Like, there’s this scene in “Needle in the Groove,” that describes a record changing in a nightclub. Noon describes how the beat of the new track eats the beat of the old.  That alone would have been enough – but then he nails how the dancers move during the transition, uncertain, awkward, until the new beat is picked up and everything continues. 

I was on the London Underground, on my way to meet some mates, when I read that scene. 

I had to get off, right away – get off the train and get above ground to call people I knew just so I could read it to them, I was that excited. It was perfect.

Thinking about it, it might be fair to say that “Between the Beaten Tracks” was inspired by that scene. In some way, at least.
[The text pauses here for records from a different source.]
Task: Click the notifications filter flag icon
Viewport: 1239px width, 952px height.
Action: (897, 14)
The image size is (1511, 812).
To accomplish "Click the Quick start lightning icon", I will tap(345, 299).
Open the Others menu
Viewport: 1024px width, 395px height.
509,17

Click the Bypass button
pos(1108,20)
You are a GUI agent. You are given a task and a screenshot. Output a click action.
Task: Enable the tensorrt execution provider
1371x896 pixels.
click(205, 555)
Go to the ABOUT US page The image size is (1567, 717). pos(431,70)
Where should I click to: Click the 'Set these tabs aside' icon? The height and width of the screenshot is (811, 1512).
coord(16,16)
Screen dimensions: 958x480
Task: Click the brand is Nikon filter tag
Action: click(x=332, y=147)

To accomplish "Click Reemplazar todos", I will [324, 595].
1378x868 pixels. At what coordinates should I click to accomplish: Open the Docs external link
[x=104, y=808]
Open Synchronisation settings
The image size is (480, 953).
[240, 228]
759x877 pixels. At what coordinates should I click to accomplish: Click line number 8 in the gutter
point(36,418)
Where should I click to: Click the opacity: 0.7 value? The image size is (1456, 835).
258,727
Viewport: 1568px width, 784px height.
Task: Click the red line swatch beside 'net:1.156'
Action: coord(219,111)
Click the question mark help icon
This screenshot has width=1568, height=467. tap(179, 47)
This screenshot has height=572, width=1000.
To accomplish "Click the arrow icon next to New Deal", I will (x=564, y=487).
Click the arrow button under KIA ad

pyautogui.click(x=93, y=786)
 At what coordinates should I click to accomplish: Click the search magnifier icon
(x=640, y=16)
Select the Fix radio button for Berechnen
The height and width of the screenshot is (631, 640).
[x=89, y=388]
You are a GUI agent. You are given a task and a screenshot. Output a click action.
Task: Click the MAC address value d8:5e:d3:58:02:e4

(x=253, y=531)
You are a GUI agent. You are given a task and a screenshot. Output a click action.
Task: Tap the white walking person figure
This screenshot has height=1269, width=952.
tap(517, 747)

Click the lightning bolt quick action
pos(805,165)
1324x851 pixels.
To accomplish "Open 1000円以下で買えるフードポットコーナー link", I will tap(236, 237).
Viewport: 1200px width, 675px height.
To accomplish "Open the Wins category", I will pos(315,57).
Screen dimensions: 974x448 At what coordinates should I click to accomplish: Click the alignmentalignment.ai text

So he also wrote this story – “Dubchester Kissing Machine.” It was about a girl who disappears. She was in a nightclub – and then went. There was a picture of her between strobes, staring into the camera. 

And gone.

I thought it was in the widely available “Pixel Juice.” So, I pulled that off my shelf, read it from cover to cover.

It wasn’t in there.

Still, through the Power of Google I found it. Well, the name and a precis.

It was in Cobralingus, the book that brought me back into the Noon fold, and one that is much harder to get. “The Harvest” (wait – let me link that) was written using methods of dub remixing text that were laid out in that book.

That’s what it was about – remixing text the same way you’d remix records. 

I have bought 4 copies of Cobralingus in my time. Two for me, two for others. None of them were in my possession. So I have to rely on the web for my information on this one. 

It tells me that each subsequent mix of “Dubchester Kissing Machine” took the girl further out of the narrative – out of her life.

But I always remember that image of the girl looking straight into camera before disappearing. 

Between strobes.

Why did she go? How easy is it to slip through?


Part 2: The Aural Muse. Gateway of the Song

I heard about “In Rainbows” a couple of weeks before it was released. The power of Digg. 

So, I clicked links, did the whole “A new album? There’s a new album?” experimental, free association dance-of-excitement thing.

I bought it, of course. I’m a good Netizen. I even went on to buy the Niggy Tardust thing from the Nine Inch Nails site. Back to Radiohead. I got a boxed set – two CDs, vinyl, gift box, photos…

You know, stuff.

And what an album.

Achingly beautiful songs that hide a sniper’s bullet full of pain and misery. Come to think of it, there’s also a lot of wistful romanticism. It’s not all sadness. Just…lots. Anyway, I’ve pretty much been listening to it non-stop since I got it. 

With the occasional drop into “Eraser.”

God, I tell you – if I got paid by the diversion, I wouldn’t be selling T-shirts

So, there’s this song – “Jigsaw Falling Into Place” – a dancey, bouncy kind of track. It has the following lines:

“Before you run away from me

Before you’re lost between the notes.”

And that line – Before you’re lost between the notes – gets sung over, in different places. Along with the lines that make the 15 year old in me smile. “She looks back. You look back. Not just once. Not just twice.”

See – wistful romanticism.

Lost between the notes. What does that mean? How does it happen? 

How do you do that? How? 

What’s the process, the mantra, the sutra?


Part 3: The Story That Never Was

I’ve written a few music inspired songs – Heroes, obviously, Cactus – which I heard as a Bowie cover of the Pixie’s track. Which I wrote ages ago and was sure was already up here.

There’s a bunch of Radiohead tracks in the archives, and a couple of Thom Yorke’s. I’ve got more planned – a couple of great Kaiser Chiefs and an Interpol one that’s been kicking about for ages.

But you can imagine how “Lost between the notes” rang around my head?

What a story could be built around that! The choices are endless – A painful loss of love; a mystic shift of dimension, teleportation through sound.

And who tells it? An omnipotent observer, the loser, the lost? Do they slip at their own choice or is it forced upon them? Mystery Boxes everywhere!

Many openings were plotted – some describing him, then her, the location, the stereo that’s providing the beats, the nightclub, the dry runs within salt circles and MP3 players.

None of them really worked, though. It was as if the page had a Cheshire Cat grin, mocking my every attempt.

And then, in the shower one morning, I thought of this great story about a girl in a night club disappearing as the beats change, between a strobe flash.

It was perfect!

Here she was, lost between the notes, illuminated in the staccato jag of a light. Her reflection in sharp, flash-frozen relief, on the mirrors hidden in the shadows of the club, giving the illusion of it being bigger than it actually is – observer, loser and lost all in one neat package.

I thought about the structure. If I could keep it around 1000 words, it’d be like a single. A twelve inch, maybe, about 5 minutes in length – and because of my creative commons license people could remix it too!

I set to work. Procrastinated by flicking through the net, read “Metaphorazine” and the rest is history.

Or, more to the point, his story.

I tell you it was the best story I never wrote.

But it, too, slipped between the notes.

All that is left of it is the closure of the Story, Music, Anti-Story triptych. This last movement being made entirely from shadows that bring the subject into relief.

Negative Space immortalized with a “Save As.”